From the FDR, an enormous red balloon dog is instantly recognizable as the handiwork, minus the “hand” and arguably also the “work,” of Jeff Koons. Art makes history. I shiver to think this will be ours. If Koons is the most successful artist since Warhol, and if what we think of Warhol is also and forever what we think of the ‘60s, what of now? Of now, then, the question isn’t what is art, or why it’s art, but who gets to make it.
One answer is that I would like work to be made by those who cannot afford to have others do the handi part for them, by artists closer to union workers, or Cooper’s Union-ers fighting for free tuition in the future, than to Wall Street-era CEOs or their brats.
Another answer, one attempted by a distinct minority of the representatives at this year’s fair, is that art should be made for those who cannot afford to buy it.
Art that happens outside the white-walled containers of museums, galleries, and fairs is not new, of course; over the past three decades, social practice art has found itself on a continuum with social media and “Internet art,” and all of it is partly reaction against the hyper-materiality and crudely implied materialism of contemporary, pleasingly “conceptual,” loft-intended paintings and sculptures that blew up the New York scene in (loosely) the ’80s, and is bigger than ever now (Koons, Damien Hirst, just metonyms for scale). Still, it is easier to store an object than an experience. No matter how many power naps Tilda Swinton takes in the MoMa, it is still the museum’s permanent collection—a collection mostly of objects—that tells you what the culture wants to preserve.
Even Marina Abramovic, who once told me that she does not believe in owning objects, especially if those objects are called “art,” is preserving her “immaterial art” by building what appears to be a very material museum on the Hudson River. “It’s not about you; it’s about others,” she says in a video posted to her Facebook page last month. The museum, it seems fair to note, will be called the Marina Abramovic Institute. It is a museum meant to make her métier art.
Meaning: What we call art, and not just “guys doing stuff,” is work that requires both medium and mediation, both content and context. Artists like to say that art is defined by intent, but intent is something taught to you in college. The difference between a balloon dog and a Koons is scale, yes, but also place: street fair versus the Palace of Versailles.

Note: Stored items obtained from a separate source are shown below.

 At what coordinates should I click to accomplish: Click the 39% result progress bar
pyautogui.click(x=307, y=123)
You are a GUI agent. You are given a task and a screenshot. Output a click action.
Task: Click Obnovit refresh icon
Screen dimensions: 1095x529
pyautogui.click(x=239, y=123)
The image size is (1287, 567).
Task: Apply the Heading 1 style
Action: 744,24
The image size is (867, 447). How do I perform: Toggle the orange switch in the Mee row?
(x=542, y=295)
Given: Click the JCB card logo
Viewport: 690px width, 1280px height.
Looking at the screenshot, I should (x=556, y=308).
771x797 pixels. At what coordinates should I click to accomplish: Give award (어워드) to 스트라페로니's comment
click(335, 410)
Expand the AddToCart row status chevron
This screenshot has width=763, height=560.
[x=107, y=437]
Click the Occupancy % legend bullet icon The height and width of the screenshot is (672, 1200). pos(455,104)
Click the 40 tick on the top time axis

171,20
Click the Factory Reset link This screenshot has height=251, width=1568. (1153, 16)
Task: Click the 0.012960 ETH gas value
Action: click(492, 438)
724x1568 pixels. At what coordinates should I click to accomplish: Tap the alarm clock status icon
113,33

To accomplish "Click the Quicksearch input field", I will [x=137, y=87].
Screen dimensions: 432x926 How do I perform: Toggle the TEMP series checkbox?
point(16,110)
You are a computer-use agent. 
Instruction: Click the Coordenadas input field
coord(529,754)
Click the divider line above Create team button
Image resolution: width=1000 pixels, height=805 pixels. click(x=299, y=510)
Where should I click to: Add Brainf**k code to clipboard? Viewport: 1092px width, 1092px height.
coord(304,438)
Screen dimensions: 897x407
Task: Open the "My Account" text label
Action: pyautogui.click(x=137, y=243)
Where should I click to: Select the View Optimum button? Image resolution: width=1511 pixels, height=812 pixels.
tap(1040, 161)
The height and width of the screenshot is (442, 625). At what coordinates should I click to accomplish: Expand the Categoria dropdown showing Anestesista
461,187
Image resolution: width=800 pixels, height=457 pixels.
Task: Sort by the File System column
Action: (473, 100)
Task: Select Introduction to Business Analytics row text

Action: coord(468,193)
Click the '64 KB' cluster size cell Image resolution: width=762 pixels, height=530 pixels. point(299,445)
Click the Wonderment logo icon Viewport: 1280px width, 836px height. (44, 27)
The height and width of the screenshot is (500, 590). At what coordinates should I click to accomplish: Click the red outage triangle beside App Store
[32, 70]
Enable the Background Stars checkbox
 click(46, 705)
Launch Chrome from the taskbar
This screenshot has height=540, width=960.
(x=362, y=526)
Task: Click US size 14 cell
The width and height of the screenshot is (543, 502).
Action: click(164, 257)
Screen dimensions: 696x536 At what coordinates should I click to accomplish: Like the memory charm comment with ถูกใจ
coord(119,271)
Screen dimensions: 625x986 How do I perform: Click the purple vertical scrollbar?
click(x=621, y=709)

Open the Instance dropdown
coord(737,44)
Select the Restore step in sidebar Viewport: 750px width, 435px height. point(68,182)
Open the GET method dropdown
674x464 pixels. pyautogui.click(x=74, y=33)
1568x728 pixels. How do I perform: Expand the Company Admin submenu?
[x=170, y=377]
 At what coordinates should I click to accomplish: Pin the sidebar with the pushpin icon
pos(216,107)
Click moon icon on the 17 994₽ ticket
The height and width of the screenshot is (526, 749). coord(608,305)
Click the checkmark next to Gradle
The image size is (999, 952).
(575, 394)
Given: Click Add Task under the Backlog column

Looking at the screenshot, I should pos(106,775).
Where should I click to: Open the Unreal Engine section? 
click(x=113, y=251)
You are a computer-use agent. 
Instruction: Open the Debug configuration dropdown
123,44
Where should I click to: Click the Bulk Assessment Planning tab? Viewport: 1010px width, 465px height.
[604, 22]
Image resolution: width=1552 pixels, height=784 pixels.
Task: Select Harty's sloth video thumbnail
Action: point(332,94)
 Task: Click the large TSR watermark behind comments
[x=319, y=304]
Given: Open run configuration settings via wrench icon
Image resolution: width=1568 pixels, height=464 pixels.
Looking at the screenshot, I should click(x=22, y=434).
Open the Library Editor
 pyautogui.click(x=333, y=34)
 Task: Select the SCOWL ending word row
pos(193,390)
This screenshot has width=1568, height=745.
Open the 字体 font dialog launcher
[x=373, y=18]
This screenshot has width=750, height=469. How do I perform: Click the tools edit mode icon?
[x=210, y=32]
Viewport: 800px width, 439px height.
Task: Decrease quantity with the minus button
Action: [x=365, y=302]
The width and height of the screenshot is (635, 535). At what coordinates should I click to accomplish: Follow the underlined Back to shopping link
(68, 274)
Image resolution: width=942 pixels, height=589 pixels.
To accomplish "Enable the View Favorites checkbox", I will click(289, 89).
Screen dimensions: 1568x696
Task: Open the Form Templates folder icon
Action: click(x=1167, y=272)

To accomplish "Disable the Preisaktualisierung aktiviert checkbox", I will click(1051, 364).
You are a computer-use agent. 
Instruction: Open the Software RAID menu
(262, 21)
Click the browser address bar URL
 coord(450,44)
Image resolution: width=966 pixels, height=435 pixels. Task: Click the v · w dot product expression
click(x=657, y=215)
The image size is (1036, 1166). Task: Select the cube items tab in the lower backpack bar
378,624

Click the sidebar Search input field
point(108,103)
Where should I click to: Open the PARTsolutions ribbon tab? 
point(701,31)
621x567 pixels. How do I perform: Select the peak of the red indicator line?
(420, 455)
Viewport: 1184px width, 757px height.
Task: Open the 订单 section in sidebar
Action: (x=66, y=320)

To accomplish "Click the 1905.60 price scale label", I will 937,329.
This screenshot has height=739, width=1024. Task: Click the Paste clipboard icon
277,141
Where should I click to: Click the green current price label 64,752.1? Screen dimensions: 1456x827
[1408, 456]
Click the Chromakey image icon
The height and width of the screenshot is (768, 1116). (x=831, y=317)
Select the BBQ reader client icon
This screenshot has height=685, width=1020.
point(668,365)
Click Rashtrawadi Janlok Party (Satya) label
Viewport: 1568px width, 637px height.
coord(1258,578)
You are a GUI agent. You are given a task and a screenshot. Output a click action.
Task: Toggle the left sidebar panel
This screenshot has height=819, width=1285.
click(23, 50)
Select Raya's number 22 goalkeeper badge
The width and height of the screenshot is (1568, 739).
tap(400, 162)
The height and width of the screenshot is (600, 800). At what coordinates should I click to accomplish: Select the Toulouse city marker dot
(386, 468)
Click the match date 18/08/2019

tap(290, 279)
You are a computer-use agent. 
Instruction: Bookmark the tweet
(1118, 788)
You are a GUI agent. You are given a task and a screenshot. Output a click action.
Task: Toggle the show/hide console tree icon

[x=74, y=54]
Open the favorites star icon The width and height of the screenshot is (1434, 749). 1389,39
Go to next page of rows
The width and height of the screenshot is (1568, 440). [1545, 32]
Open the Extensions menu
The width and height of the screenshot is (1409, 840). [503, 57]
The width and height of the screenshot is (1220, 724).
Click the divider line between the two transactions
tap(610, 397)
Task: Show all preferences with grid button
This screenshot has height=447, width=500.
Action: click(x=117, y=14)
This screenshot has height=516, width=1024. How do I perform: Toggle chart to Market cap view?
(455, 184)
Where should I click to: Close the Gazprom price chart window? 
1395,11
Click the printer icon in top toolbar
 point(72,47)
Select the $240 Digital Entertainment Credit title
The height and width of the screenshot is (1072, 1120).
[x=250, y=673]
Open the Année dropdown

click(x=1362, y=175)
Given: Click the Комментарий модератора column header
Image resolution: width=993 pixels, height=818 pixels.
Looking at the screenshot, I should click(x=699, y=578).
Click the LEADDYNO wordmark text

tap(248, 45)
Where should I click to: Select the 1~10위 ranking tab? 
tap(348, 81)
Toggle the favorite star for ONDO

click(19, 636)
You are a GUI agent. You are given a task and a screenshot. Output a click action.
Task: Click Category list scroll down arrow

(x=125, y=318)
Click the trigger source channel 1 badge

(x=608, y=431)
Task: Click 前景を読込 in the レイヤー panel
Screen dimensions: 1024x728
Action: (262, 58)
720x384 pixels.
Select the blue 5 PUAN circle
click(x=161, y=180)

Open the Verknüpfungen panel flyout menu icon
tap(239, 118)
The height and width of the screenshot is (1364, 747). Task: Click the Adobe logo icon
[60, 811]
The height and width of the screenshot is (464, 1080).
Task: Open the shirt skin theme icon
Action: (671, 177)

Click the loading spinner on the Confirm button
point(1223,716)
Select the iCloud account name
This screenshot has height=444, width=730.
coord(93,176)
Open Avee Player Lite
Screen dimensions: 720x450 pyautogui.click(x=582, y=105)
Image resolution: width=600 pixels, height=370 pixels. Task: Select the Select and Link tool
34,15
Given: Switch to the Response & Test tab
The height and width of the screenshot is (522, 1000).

The difference between what a social worker does and what the legendary social practice artist Suzanne Lacy does, when she combines performance art with studies on rape, or with self-defense classes against women, is also place: The homes of these women versus the steps of Los Angeles City Hall.
There is an extra difference when, as a socially conscious if not socially practicing artist, you make art for those who can afford it, but of those who cannot. This is the art likeliest to feel exploitative, like one side Othering the other. It’s also that which is mediated by curators and dealers and editors at the highest strata of taste and class, and so, if history shows, will remain. Picasso wasn’t the only guy to paint Guernica; he was the only Picasso. If there were no Picasso, would there still be a Guernica, or a Guernica at all?
There was, for example, no Braddock, Pennsylvania in my world until the still-underrated photographer LaToya Ruby Frazier’s A Haunted Capital opened at the Brooklyn Museum last month. Had a totally unmediated artist posted the same images to Flickr, almost nobody else would see them, either, unless Buzzfeed were to do an investigative listicle of 117 Places So Poor You Wouldn’t Believe.
Likewise, I’ve looked at Jenny Holzer’s Lustmord (1993), telling the story of a Yugoslavian genocidal rape from three perspectives, in three jarring mediums, over and over again, but I had not heard of Lacy’s 1977 Los Angeles City Hall piece until I researched her pre-Frieze. This may have to do with merit, Holzer being something of a genius, but it has also to do with mediation. Does the mediation justify the means? And then, to what end? If Lustmord is bought and displayed by a museum, it makes history for women we might not have remembered. It might also make me feel like Holzer stole. Unlike Frazier, she is not making this work of victims from her own family, place, or class. On the other hand, she is practically a genius, with not only the art-world power but also the pure ability to make a work that transcends—if transcendence is possible—all three.
“It’s not only the raw experience or the raw emotion of the political event that matters,” says Mary Sabatino of Galerie Lelong. “It has to be mediated into something that transcends the topic, because the topic will end. Art that transcends versus art that is topical is also the difference between great artists and good artists.”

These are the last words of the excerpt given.